Directive> Please extract, word for word, only the lines of the records starting with the line that contains "Zoom in with the plus button" and going on through the line that contains "Action: click(35, 19)", with both of those lines included.

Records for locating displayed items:
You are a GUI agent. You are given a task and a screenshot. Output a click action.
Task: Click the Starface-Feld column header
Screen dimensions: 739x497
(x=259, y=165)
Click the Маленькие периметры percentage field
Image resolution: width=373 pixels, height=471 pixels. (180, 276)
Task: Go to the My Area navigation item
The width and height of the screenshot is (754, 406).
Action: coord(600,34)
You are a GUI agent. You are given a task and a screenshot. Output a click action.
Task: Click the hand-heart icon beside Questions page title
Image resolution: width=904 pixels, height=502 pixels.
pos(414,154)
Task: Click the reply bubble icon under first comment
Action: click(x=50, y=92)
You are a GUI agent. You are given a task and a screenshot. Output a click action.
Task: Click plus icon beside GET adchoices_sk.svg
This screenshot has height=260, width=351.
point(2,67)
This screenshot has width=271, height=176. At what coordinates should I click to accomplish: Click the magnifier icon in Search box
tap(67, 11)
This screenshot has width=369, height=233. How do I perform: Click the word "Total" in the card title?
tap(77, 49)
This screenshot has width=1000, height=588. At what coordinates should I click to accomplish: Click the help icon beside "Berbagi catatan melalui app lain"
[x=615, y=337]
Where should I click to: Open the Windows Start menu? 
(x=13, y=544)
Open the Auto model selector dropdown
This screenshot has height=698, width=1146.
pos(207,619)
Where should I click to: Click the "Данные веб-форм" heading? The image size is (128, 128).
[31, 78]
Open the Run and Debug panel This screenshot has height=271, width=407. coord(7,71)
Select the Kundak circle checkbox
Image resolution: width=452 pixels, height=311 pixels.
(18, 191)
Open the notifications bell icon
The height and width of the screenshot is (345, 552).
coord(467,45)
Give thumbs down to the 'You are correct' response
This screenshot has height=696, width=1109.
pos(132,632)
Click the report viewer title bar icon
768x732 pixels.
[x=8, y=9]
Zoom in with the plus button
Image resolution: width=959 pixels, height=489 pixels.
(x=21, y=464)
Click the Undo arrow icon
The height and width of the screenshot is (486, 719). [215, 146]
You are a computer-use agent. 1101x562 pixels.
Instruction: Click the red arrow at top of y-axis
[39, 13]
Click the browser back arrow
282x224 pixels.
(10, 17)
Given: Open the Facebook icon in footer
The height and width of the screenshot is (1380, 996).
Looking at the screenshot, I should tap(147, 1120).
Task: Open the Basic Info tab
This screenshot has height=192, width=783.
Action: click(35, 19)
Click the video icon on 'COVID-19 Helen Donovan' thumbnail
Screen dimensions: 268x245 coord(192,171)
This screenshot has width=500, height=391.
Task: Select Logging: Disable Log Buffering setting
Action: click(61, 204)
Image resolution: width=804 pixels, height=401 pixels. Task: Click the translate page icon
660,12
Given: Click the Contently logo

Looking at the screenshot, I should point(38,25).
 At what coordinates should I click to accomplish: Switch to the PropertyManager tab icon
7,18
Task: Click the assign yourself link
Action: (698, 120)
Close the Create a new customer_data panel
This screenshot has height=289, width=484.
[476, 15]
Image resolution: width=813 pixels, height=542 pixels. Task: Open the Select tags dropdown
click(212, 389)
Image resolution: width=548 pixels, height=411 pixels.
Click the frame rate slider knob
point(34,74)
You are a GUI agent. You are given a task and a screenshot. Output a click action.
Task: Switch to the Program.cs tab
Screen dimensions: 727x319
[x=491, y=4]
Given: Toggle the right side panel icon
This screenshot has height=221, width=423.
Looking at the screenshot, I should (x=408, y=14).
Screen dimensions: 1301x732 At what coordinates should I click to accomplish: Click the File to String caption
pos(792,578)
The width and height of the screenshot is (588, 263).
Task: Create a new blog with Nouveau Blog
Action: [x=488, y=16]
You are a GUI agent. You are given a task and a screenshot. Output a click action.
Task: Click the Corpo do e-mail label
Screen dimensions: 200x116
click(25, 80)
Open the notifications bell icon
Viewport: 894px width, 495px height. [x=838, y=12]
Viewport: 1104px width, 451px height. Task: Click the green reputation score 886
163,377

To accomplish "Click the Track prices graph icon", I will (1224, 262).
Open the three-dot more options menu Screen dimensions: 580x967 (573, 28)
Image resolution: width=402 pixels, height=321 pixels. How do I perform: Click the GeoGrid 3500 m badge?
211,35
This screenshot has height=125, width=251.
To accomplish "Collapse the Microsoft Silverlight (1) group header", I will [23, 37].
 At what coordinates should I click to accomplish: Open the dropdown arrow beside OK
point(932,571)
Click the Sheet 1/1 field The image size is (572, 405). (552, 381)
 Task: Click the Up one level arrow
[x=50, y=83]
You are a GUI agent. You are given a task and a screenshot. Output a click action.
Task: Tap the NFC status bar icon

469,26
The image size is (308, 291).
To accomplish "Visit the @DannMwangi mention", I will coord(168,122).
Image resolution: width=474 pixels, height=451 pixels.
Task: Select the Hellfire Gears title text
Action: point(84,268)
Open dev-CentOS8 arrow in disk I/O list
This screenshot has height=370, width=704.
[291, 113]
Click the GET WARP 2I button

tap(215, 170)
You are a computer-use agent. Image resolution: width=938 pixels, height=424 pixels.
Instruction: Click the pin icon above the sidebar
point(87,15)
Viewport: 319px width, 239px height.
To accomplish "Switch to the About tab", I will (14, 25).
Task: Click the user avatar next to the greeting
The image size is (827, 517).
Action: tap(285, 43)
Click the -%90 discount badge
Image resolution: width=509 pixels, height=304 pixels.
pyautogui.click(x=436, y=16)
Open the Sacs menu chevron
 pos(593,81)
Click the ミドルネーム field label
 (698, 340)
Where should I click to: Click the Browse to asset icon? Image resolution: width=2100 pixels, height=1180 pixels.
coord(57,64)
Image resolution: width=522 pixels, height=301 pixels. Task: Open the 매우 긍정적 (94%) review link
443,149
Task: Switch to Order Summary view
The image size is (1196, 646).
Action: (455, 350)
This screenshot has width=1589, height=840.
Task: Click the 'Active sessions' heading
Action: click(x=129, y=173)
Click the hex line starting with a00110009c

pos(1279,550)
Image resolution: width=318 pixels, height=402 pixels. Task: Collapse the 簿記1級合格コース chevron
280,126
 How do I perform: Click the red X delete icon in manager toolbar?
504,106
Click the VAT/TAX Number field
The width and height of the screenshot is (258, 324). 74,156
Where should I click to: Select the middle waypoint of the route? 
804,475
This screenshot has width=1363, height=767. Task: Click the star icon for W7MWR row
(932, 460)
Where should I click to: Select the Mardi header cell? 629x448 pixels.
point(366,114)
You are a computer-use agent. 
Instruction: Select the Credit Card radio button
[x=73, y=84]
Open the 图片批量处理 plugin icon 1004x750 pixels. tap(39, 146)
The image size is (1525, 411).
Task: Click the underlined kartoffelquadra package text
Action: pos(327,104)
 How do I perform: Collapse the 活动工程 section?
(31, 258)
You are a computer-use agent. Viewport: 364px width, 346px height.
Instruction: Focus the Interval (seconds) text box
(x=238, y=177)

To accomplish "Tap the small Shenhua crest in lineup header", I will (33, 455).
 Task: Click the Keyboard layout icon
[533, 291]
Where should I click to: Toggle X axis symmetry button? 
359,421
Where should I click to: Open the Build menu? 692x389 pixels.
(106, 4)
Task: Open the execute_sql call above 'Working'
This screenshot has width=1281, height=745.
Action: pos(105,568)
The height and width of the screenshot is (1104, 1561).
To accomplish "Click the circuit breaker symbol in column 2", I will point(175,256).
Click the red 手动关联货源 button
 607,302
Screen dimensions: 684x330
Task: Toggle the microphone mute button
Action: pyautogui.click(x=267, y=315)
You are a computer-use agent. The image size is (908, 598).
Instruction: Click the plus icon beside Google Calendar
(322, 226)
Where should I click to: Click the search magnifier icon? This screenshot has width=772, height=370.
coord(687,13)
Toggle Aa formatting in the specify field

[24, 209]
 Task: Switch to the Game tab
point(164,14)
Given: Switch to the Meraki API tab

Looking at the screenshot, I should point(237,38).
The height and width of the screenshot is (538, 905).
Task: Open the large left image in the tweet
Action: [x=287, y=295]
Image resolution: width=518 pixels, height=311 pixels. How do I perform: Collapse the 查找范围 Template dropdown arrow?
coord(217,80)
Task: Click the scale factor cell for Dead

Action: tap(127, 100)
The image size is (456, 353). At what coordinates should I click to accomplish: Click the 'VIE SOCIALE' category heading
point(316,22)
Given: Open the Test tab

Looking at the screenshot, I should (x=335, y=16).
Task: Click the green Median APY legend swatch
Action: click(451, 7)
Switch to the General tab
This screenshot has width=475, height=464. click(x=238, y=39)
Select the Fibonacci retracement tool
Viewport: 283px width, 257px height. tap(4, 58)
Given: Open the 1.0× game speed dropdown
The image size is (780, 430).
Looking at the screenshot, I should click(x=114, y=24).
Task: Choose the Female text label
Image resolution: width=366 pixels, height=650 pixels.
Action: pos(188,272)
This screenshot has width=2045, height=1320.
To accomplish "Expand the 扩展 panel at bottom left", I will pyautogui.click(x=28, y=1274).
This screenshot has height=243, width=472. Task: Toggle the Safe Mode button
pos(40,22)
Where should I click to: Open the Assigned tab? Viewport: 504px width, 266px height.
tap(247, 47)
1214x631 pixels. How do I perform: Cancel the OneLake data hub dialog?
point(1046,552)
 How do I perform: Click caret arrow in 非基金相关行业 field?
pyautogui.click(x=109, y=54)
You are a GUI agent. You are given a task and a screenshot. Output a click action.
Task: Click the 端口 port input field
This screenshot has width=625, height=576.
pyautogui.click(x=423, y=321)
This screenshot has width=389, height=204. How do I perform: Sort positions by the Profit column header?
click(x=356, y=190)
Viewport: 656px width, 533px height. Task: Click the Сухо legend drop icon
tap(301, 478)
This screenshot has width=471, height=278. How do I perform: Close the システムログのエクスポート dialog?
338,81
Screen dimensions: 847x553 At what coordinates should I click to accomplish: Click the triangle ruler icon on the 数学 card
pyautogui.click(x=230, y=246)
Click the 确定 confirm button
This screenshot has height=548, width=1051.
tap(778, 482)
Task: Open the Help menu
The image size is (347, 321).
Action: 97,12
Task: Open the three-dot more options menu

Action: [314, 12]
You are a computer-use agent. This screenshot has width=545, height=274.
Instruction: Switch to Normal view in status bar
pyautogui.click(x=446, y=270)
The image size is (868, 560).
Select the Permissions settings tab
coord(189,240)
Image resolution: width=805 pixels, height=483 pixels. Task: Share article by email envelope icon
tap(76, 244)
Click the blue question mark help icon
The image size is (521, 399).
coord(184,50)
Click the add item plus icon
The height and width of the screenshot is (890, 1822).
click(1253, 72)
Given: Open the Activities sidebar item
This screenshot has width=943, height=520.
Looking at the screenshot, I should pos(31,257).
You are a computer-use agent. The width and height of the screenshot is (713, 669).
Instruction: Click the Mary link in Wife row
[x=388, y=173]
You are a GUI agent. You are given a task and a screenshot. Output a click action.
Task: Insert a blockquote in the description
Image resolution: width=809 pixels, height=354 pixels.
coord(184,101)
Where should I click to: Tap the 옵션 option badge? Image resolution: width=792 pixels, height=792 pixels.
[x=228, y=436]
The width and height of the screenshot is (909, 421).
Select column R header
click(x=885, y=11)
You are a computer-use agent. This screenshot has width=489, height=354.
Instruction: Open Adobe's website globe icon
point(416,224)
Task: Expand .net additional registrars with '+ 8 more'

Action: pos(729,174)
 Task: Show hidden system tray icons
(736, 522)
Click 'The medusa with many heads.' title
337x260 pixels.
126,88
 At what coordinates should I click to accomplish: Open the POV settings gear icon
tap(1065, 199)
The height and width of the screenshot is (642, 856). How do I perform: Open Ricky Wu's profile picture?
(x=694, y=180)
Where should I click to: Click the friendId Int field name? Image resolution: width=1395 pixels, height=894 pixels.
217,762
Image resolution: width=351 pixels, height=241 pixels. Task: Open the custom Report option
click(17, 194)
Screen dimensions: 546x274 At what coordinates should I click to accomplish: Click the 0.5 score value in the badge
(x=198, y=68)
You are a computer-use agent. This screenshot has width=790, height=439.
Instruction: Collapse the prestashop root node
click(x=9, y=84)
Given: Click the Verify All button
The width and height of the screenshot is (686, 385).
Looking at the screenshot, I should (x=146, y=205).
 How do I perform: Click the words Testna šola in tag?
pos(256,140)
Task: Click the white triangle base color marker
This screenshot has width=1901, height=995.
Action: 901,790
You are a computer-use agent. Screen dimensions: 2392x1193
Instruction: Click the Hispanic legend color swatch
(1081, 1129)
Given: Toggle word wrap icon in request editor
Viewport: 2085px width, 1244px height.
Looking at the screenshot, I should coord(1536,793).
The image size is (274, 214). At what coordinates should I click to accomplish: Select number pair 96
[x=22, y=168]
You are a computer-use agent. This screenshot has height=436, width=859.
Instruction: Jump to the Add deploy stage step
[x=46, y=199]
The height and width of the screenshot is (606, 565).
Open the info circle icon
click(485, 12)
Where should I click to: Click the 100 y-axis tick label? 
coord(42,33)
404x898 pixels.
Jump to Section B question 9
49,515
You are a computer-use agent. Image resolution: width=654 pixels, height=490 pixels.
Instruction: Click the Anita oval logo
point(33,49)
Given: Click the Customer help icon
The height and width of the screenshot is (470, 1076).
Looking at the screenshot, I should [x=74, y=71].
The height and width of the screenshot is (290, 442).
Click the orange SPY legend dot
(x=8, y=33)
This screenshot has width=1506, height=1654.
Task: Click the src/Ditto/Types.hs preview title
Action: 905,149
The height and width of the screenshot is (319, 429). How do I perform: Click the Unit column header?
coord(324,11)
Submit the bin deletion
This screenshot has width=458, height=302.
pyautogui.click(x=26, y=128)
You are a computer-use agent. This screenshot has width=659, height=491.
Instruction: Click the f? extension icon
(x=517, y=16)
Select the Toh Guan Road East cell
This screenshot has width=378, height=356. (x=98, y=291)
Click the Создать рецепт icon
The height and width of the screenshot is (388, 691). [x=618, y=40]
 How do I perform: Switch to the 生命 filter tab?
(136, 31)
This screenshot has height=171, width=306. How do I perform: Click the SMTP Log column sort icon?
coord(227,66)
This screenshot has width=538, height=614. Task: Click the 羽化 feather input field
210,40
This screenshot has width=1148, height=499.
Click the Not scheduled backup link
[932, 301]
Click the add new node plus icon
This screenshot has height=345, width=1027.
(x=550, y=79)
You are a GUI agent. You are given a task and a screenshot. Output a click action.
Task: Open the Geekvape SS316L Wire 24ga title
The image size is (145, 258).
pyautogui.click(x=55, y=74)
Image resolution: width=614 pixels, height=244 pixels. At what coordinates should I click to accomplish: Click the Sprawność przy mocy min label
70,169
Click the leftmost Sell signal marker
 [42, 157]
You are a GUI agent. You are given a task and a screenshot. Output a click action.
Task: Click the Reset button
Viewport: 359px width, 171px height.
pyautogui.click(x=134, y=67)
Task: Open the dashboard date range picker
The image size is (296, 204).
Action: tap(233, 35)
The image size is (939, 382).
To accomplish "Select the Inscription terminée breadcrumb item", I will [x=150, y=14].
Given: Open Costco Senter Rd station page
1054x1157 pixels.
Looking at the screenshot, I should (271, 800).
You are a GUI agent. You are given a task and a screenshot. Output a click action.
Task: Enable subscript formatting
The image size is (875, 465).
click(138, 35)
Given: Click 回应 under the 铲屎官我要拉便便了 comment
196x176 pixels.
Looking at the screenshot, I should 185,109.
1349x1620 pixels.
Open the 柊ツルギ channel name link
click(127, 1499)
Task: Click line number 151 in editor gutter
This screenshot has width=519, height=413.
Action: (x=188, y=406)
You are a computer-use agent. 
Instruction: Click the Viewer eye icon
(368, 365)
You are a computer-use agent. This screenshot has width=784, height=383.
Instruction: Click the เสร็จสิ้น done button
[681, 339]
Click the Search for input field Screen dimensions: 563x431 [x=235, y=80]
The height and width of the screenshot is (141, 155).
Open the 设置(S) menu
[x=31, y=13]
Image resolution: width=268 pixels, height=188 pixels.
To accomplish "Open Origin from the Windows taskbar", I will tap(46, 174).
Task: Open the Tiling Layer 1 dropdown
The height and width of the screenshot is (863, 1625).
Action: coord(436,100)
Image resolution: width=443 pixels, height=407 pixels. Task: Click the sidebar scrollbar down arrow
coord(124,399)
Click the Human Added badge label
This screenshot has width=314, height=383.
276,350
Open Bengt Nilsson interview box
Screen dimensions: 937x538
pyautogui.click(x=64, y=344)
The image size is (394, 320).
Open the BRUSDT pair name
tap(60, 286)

Full output>
Zoom in with the plus button
Image resolution: width=959 pixels, height=489 pixels.
(x=21, y=464)
Click the Undo arrow icon
The height and width of the screenshot is (486, 719). [215, 146]
You are a computer-use agent. 1101x562 pixels.
Instruction: Click the red arrow at top of y-axis
[39, 13]
Click the browser back arrow
282x224 pixels.
(10, 17)
Given: Open the Facebook icon in footer
The height and width of the screenshot is (1380, 996).
Looking at the screenshot, I should tap(147, 1120).
Task: Open the Basic Info tab
This screenshot has height=192, width=783.
Action: click(35, 19)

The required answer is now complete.